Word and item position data

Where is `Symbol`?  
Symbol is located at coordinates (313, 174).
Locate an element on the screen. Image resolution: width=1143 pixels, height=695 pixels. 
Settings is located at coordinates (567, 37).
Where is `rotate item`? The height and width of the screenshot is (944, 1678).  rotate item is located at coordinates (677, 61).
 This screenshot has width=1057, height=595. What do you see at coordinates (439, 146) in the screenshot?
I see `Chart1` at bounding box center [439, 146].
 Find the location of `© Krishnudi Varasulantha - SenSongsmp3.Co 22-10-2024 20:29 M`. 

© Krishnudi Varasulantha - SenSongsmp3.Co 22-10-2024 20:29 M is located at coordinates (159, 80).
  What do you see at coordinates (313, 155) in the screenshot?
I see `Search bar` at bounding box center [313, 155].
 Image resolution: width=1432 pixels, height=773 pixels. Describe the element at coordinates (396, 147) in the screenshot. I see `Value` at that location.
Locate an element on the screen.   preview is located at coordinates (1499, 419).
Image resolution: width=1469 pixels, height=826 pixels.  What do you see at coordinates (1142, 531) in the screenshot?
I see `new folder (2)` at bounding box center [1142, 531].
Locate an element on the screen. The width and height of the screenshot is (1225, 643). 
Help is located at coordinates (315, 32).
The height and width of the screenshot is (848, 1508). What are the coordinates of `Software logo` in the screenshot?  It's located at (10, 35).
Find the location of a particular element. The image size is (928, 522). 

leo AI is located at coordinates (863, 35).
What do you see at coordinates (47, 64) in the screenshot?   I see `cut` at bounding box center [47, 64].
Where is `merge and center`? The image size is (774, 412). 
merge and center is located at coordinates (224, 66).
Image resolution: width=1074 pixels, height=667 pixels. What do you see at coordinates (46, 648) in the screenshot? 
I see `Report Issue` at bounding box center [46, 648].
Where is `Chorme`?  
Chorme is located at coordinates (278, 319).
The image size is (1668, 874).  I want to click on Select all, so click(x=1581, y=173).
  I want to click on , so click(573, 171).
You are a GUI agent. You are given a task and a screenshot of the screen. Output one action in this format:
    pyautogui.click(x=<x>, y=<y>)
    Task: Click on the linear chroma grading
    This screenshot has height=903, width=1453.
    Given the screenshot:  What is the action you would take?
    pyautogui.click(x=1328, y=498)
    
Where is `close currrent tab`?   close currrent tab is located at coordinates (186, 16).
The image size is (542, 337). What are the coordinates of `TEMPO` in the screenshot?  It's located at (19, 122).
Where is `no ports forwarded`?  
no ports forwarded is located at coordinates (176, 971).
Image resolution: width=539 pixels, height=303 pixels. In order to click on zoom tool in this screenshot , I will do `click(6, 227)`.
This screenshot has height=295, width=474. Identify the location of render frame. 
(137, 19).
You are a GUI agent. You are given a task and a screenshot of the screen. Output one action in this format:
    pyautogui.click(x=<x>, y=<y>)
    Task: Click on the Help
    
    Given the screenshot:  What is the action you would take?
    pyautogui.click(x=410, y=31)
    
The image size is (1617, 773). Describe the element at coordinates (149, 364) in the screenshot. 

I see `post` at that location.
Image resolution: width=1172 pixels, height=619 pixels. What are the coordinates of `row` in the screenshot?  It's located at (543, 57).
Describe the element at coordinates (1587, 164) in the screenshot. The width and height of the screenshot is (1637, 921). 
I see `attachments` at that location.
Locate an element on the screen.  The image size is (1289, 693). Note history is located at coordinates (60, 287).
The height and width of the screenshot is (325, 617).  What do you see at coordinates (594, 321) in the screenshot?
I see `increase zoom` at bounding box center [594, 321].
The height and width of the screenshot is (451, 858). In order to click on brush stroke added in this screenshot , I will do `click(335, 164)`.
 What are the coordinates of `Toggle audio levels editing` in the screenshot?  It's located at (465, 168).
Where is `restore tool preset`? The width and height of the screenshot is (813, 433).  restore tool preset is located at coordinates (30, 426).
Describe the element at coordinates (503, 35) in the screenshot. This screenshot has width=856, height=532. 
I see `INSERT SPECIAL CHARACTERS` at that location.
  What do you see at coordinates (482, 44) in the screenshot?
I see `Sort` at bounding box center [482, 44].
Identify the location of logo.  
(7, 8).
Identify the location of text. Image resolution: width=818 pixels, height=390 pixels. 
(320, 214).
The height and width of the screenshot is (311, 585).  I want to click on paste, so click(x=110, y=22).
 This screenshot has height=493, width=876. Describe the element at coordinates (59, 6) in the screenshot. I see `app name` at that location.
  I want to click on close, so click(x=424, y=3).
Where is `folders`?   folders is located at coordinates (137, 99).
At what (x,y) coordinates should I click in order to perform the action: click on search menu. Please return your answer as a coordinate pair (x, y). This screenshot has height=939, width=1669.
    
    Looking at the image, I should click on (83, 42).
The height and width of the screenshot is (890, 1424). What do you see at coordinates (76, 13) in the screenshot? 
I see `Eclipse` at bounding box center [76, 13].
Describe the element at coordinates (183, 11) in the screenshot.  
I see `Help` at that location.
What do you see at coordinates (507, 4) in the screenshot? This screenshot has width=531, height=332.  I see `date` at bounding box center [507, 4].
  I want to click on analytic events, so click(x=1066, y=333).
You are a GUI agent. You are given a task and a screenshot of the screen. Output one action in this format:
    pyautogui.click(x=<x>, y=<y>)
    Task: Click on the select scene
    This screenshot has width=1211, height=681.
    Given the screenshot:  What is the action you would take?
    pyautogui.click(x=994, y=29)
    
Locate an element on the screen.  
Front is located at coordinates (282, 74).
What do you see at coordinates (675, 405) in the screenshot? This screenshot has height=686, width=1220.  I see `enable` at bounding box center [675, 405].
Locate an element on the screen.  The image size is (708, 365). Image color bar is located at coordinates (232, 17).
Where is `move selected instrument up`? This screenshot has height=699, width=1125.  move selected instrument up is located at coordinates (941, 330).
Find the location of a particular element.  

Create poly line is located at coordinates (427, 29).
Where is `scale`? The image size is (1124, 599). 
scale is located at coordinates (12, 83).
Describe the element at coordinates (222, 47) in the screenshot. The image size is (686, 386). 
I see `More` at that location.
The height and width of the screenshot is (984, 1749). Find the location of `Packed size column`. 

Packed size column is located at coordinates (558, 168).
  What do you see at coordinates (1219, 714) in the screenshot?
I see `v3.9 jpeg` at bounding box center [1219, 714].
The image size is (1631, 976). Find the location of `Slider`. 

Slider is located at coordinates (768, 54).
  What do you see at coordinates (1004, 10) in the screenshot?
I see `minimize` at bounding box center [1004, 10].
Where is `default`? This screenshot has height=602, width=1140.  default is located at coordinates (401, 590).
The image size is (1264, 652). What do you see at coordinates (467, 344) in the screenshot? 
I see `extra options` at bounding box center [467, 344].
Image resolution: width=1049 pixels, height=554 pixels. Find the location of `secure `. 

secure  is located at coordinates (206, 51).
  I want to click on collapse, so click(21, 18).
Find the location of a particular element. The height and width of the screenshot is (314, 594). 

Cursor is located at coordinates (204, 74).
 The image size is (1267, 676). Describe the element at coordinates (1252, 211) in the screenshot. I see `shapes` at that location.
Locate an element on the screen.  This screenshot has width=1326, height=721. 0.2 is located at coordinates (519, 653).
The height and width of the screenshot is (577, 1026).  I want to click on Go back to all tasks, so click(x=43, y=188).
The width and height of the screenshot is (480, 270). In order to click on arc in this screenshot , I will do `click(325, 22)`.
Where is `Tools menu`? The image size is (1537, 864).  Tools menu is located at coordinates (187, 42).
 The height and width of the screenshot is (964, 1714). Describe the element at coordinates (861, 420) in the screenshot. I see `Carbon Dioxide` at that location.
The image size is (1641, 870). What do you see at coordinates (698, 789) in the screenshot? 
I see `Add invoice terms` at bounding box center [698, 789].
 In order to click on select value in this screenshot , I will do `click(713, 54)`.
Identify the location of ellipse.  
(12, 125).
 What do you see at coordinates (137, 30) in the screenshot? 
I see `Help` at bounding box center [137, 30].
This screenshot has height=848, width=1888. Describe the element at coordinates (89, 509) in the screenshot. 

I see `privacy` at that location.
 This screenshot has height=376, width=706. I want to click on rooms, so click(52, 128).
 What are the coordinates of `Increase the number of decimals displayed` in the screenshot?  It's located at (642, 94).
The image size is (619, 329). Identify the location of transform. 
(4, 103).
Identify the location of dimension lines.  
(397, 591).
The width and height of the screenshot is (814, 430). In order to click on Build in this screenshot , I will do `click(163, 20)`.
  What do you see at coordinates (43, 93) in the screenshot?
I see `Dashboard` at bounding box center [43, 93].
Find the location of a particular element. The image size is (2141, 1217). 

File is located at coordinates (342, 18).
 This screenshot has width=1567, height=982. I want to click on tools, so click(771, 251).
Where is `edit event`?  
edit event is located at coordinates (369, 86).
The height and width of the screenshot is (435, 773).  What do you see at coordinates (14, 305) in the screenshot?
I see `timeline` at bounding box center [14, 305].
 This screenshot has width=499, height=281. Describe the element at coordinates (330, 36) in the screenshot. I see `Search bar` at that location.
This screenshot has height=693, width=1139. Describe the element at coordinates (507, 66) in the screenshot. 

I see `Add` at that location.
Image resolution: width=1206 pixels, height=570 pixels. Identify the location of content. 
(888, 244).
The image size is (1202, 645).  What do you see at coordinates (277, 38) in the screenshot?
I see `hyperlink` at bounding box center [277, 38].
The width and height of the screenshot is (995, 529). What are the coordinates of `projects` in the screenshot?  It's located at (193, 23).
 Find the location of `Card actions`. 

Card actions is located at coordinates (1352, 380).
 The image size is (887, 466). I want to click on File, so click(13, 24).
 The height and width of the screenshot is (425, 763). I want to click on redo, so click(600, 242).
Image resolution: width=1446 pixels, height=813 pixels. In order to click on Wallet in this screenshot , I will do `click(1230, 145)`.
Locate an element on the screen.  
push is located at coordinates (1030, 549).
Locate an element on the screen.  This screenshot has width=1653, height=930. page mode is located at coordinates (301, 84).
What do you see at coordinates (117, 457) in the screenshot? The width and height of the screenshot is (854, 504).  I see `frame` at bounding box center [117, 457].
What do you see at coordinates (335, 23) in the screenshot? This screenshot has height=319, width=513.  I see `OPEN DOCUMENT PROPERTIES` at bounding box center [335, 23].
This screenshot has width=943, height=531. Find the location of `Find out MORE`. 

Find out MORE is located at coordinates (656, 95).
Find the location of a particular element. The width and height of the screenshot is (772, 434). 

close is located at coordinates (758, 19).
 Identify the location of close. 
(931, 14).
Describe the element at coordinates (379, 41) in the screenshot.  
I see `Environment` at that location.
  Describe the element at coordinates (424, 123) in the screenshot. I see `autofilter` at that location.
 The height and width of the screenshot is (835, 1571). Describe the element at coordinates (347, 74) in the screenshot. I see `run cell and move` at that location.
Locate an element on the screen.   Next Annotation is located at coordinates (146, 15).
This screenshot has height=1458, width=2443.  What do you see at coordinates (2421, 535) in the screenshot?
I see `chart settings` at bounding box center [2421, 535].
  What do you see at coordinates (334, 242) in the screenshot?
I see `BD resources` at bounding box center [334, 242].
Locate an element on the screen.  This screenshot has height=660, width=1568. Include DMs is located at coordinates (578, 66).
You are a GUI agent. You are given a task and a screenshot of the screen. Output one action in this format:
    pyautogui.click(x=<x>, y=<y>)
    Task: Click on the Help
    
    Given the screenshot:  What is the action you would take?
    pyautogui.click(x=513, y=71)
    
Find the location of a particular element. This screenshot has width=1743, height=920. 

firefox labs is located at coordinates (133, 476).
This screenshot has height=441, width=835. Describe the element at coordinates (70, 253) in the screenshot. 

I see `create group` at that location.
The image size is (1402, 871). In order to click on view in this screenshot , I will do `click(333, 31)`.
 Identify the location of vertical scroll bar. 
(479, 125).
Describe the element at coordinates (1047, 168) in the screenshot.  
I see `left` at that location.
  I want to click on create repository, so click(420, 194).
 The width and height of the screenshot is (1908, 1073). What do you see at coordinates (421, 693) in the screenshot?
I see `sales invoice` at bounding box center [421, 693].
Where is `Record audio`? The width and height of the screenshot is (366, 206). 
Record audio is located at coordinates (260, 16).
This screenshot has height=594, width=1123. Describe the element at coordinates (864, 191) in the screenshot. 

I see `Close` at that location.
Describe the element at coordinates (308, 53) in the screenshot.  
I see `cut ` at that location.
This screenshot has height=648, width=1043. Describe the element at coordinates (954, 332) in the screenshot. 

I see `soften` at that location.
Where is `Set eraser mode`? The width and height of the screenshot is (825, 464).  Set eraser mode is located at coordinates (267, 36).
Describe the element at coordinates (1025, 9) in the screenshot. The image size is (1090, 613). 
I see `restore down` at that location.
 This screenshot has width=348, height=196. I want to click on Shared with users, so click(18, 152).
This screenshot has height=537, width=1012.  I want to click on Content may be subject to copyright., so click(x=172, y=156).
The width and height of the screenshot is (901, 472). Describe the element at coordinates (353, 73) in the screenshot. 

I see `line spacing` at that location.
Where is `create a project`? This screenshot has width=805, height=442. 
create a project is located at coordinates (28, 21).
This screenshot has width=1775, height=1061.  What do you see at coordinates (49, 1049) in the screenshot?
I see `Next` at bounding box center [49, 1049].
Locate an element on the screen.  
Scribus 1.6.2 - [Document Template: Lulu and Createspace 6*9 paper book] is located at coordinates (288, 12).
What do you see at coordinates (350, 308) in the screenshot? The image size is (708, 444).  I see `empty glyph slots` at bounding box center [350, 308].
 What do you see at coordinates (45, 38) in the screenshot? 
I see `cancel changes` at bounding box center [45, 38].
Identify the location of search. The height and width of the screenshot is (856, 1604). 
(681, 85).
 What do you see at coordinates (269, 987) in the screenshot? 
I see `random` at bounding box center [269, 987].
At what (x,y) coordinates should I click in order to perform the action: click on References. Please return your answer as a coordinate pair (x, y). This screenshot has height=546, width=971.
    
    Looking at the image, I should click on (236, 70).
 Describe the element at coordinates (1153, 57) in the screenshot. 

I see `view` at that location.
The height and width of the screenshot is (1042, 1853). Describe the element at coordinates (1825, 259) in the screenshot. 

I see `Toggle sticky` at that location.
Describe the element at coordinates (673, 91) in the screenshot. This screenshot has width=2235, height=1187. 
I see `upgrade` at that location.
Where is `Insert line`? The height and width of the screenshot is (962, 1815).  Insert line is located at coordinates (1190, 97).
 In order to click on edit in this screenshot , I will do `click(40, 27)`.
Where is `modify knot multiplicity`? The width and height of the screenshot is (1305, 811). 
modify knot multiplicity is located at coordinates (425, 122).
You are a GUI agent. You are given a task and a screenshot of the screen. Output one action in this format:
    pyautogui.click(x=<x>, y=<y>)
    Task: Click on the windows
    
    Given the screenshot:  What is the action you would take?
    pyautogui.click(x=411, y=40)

**TASK OBJECTIVE:** Rewrite everything from the line containing "Describe the element at coordinates (1025, 9)" down to the line containing "Scribus 1.6.2 - [Document", changing "Describe the element" to "Identify the element" and leaving all else the same.

**TASK RESULT:**
Identify the element at coordinates (1025, 9) in the screenshot. The image size is (1090, 613). 
I see `restore down` at that location.
 This screenshot has width=348, height=196. I want to click on Shared with users, so click(18, 152).
This screenshot has height=537, width=1012.  I want to click on Content may be subject to copyright., so click(x=172, y=156).
The width and height of the screenshot is (901, 472). Identify the element at coordinates (353, 73) in the screenshot. 

I see `line spacing` at that location.
Where is `create a project`? This screenshot has width=805, height=442. 
create a project is located at coordinates (28, 21).
This screenshot has width=1775, height=1061.  What do you see at coordinates (49, 1049) in the screenshot?
I see `Next` at bounding box center [49, 1049].
Locate an element on the screen.  
Scribus 1.6.2 - [Document Template: Lulu and Createspace 6*9 paper book] is located at coordinates (288, 12).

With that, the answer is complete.